Putting things off is frequently justified by the procrastinator by the act of prevarication. If procrastination is the thief of time, then prevarication is the armed robber. Procrastination picks time's pocket; prevarication takes it into a dark alley and mugs it at knifepoint. Prevarication marshals all of the reasons for not doing something, launches them in a blitzkrieg like frenzy and bludgeons the procrastinator  into not doing something because that appears infinitely preferable to doing it.

Some things are more serious things than others if they get put off - the faint but persistent smell of gas that doesn't get investigated is likely to have more serious consequences  than not dealing with that pile of old newspapers that have accumulated in the corner of the lounge and really need bundling up and putting in the recycling.  But even the most innocent of tasks, if procrastinated over long enough, can be a cause of inconvenience, if not exactly dangerous. Val and I have spent the last few weeks undertaking what I can only describe as a major exercise in tut, tat and detritus clearance. We hired a skip (see One Man's Trash) and cut down an old conifer tree that had died a lingering and unsightly death in the corner of the garden, cleared the shed and the garage (where I assembled three new shelving units to supplement the two already there) and generally tidied on a scale not normally seen other than in advance of a visit from the Queen. Going into the shed or garage is now a perfectly normal activity and not like embarking on an assault course.

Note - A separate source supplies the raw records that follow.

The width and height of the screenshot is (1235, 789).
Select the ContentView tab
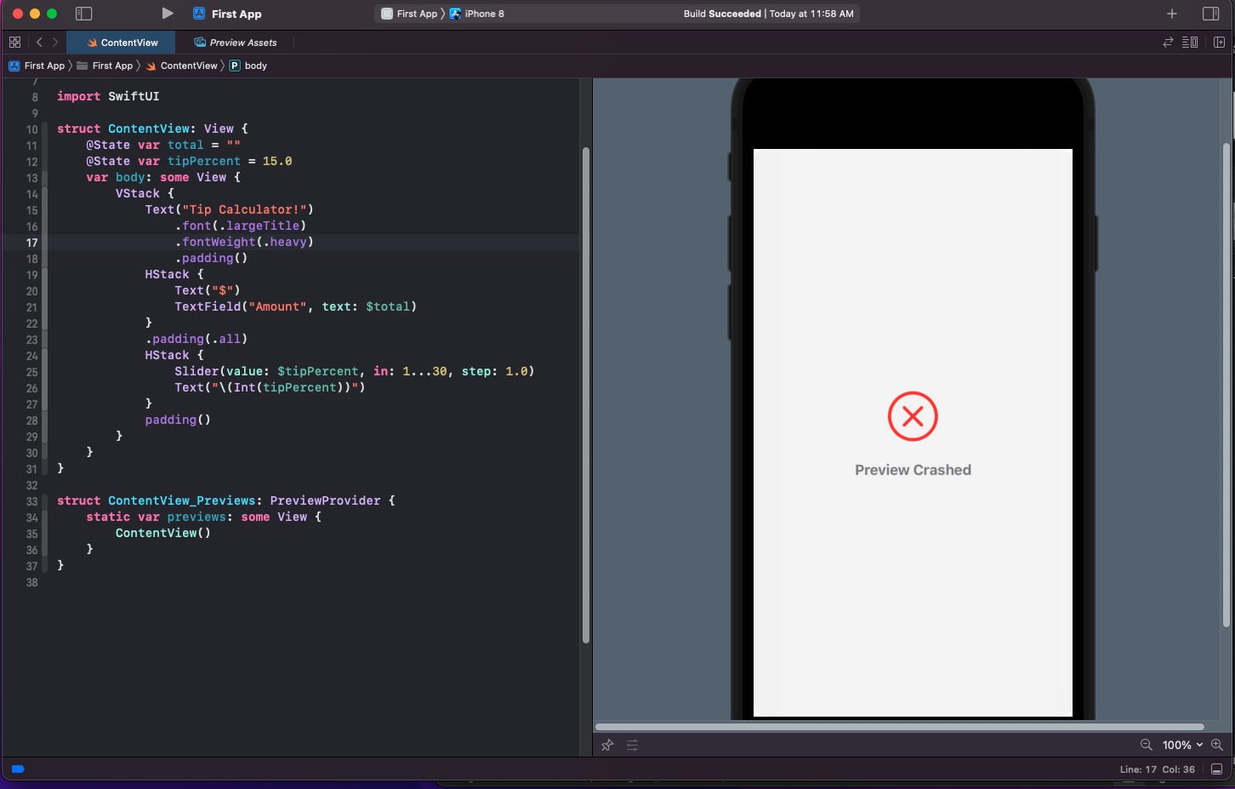coord(122,43)
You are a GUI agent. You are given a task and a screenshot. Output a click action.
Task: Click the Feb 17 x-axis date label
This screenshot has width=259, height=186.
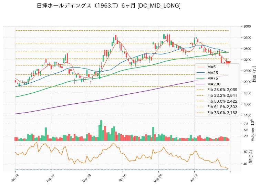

A rather poorly looking conifer in the rain, and (below) with it removed.


We went through all of the files in the study, binning the old instructions for lawnmowers, hi-fi systems and kettles that have long since bitten the dust (and who needs an instruction manual for a kettle anyway?) The pile of old receipts, bank statements and random letters from random people that, along with a major collection of old boxes and cardboard, we had kept 'just in case' have been dealt with and a major resolution has been made not to allow that sort of situation to repeat itself: no way do I want to undertake the monumental task of shredding that number of old documents that contain some sort of personal detail again. 

To my surprise, I have been inspired by the work we have done, to the extent that I have rooted around through loads of old personal stuff, binning piles of papers, tidying football programmes and generally organising myself. It's addictive and now that the only things I have to do genuinely have to wait, I'm getting impatient and suffering from withdrawal symptoms.

I would like to think that the days of procrastination and prevarication are behind me, although like being addicted to something, it will be hard not to fall into the old, bad habits, but I'm going to try. I'll let you know how I get on...if I don't put it off.